> **Problem statement**:
Pull out each line of the records below that contains the string "Action".

+ + + +

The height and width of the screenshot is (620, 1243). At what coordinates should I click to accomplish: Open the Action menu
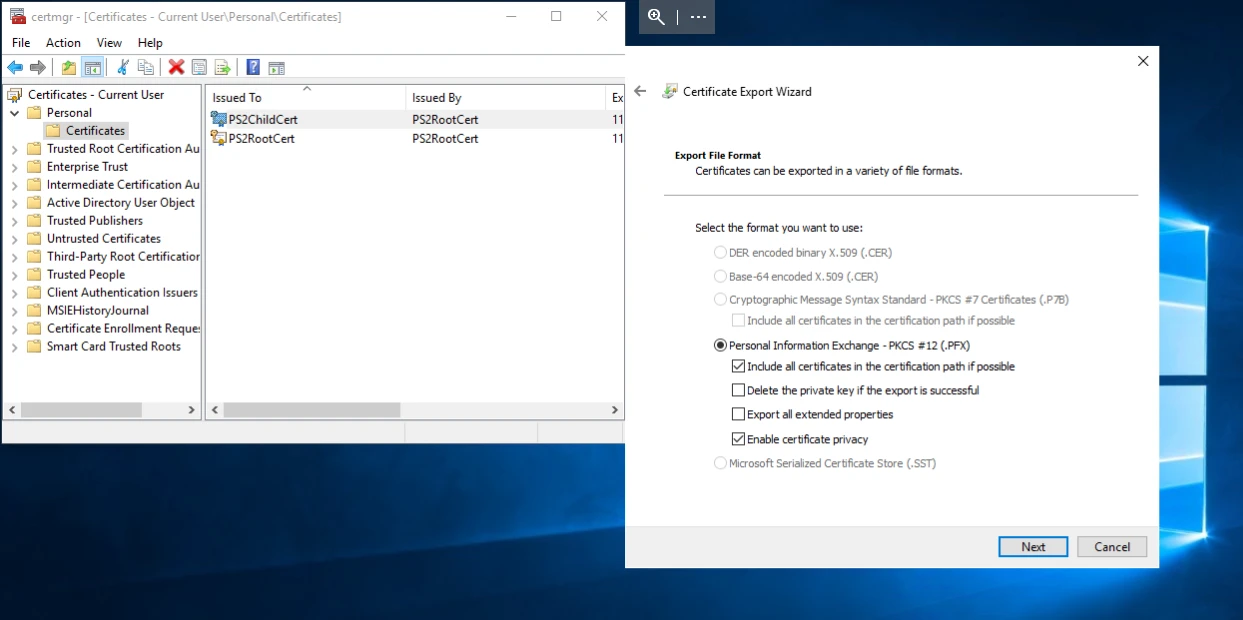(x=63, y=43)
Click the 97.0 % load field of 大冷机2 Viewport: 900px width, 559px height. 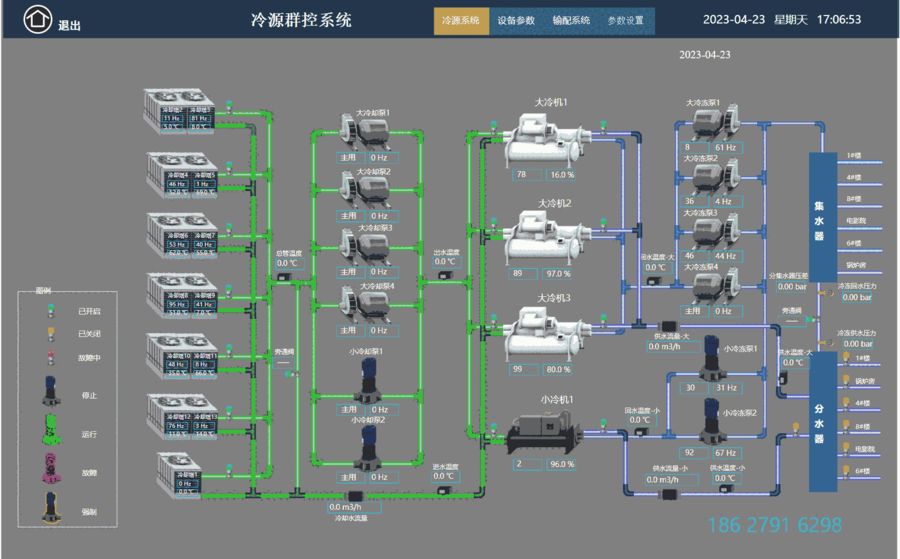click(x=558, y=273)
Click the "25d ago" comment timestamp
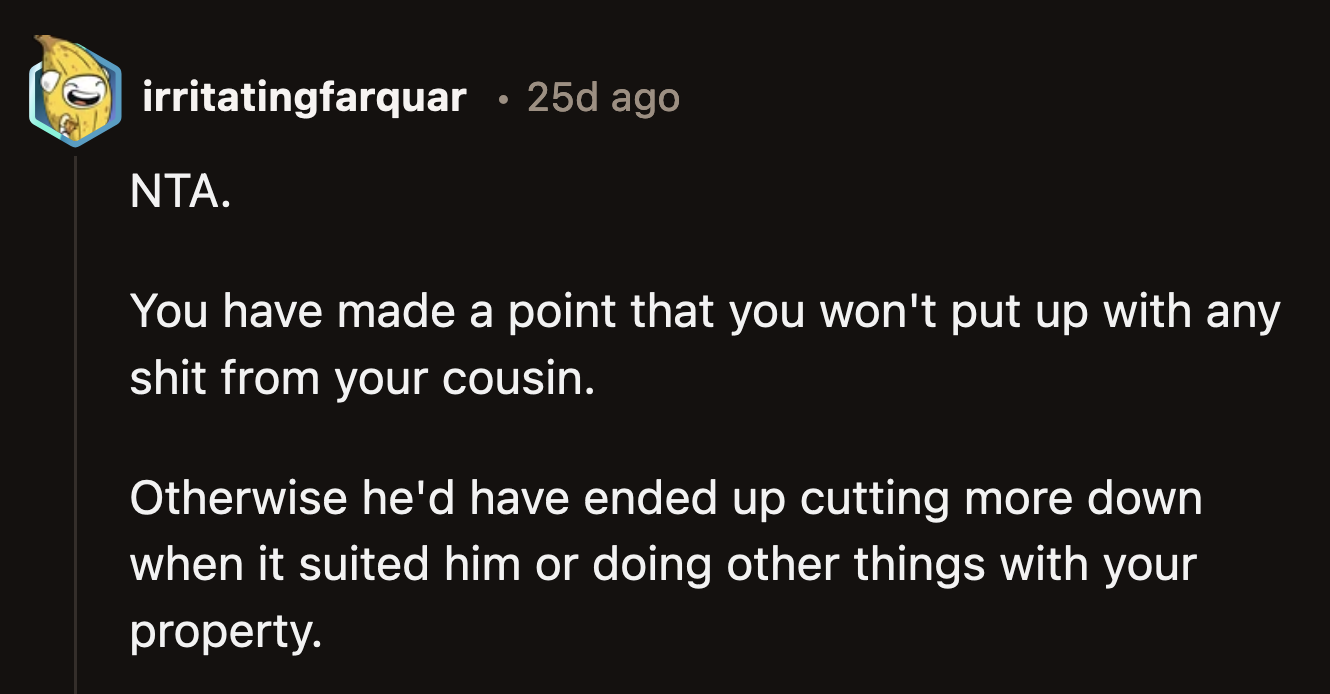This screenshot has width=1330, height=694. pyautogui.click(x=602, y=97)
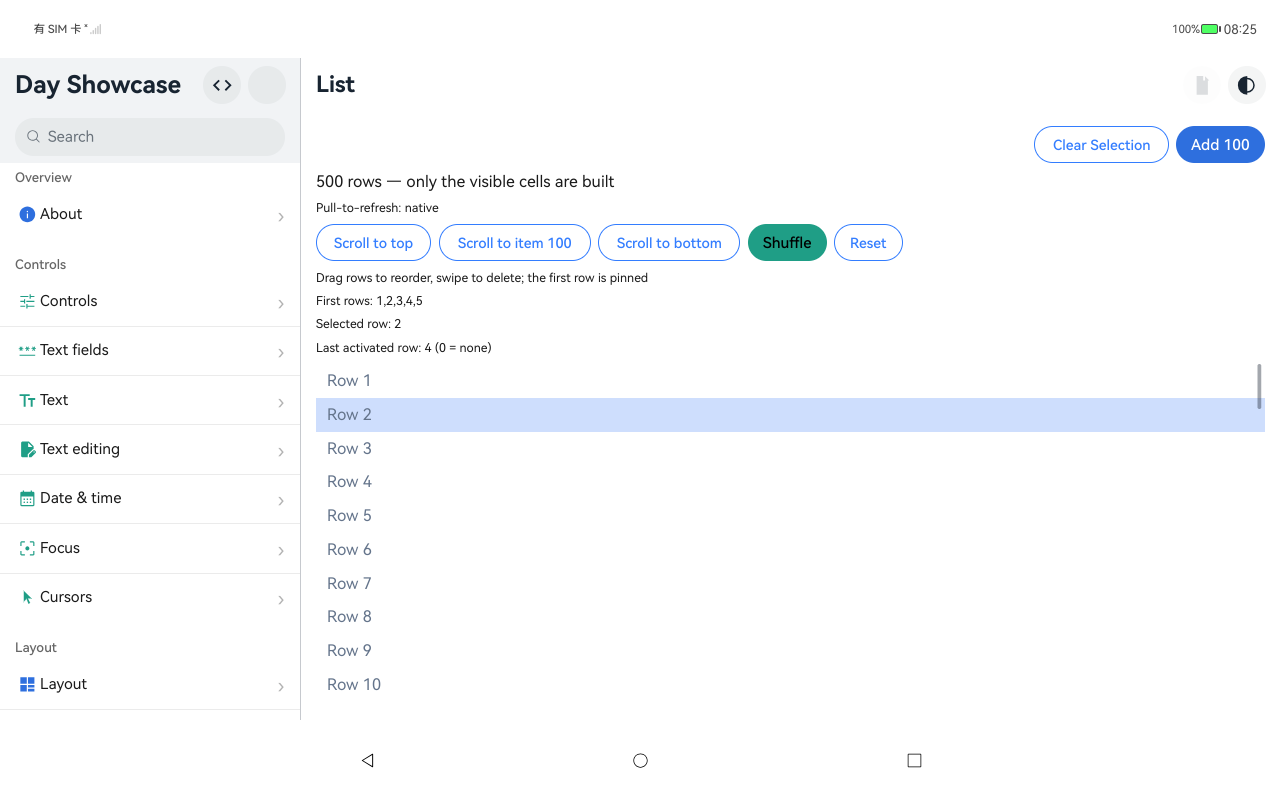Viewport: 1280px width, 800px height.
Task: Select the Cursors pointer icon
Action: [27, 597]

+ + + +

> **Exercise answer**:
The height and width of the screenshot is (620, 1243). At what coordinates should I click to accomplish: Open the Action menu
Action: [27, 597]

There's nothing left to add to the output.